▸ PROBLEM:
Copy the rows from the line containing "Click the divider line under the heading" through the line containing "coord(791,143)", including both of those lines and the requests. Multiply each coordinate in the answers by 2.55 and round it to a whole number, with halves rounded up, and leave the pictures out.

— START OF SUPPLIED MATERIAL —

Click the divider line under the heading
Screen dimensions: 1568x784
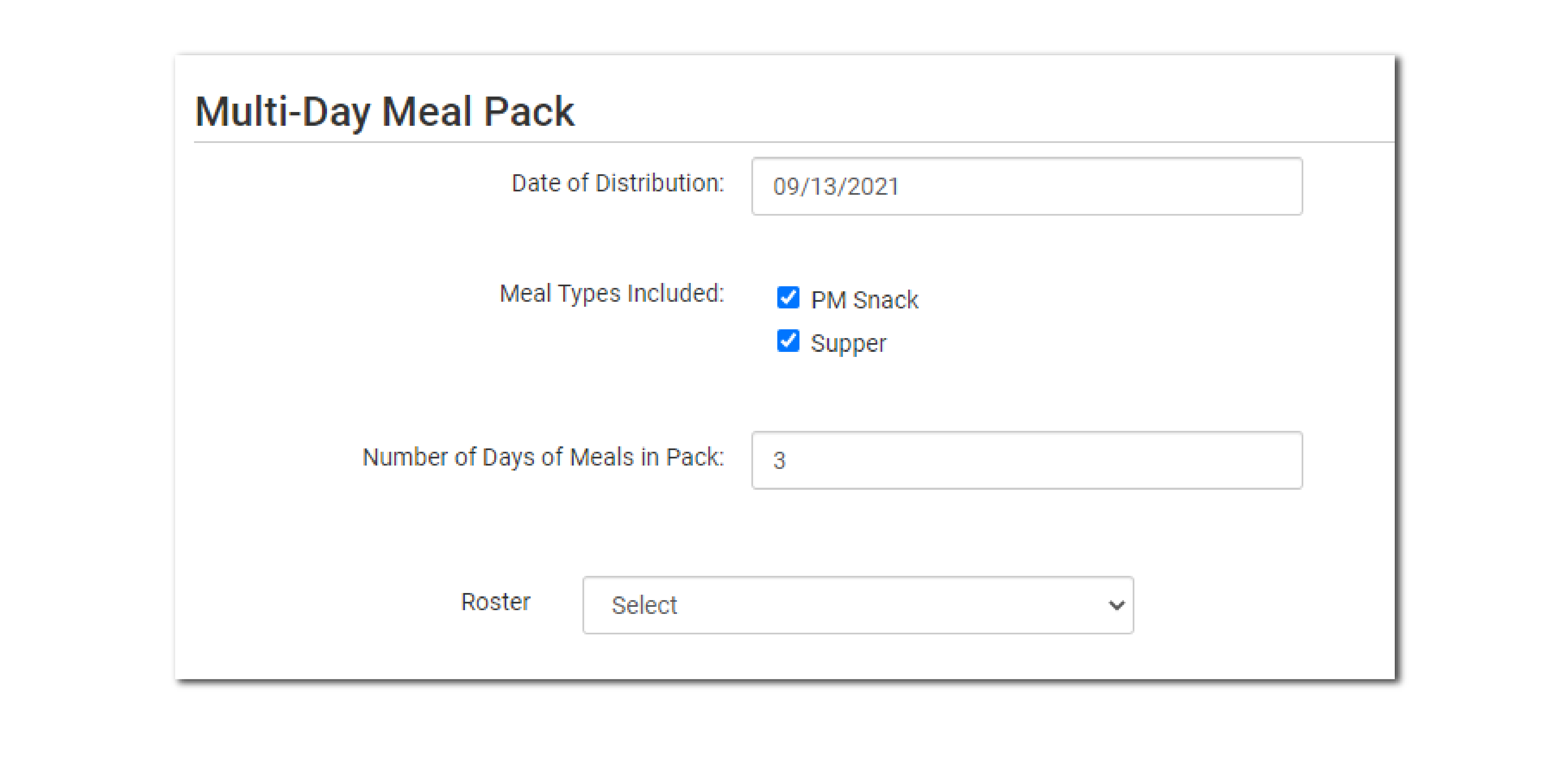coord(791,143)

— END OF SUPPLIED MATERIAL —
— START OF SUPPLIED MATERIAL —

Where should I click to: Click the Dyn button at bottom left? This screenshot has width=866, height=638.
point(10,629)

— END OF SUPPLIED MATERIAL —
— START OF SUPPLIED MATERIAL —

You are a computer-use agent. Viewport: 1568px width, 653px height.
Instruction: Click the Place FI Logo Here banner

— END OF SUPPLIED MATERIAL —

▸ REPLY TO THE EXERCISE:
Click the divider line under the heading
Screen dimensions: 1568x784
coord(2017,365)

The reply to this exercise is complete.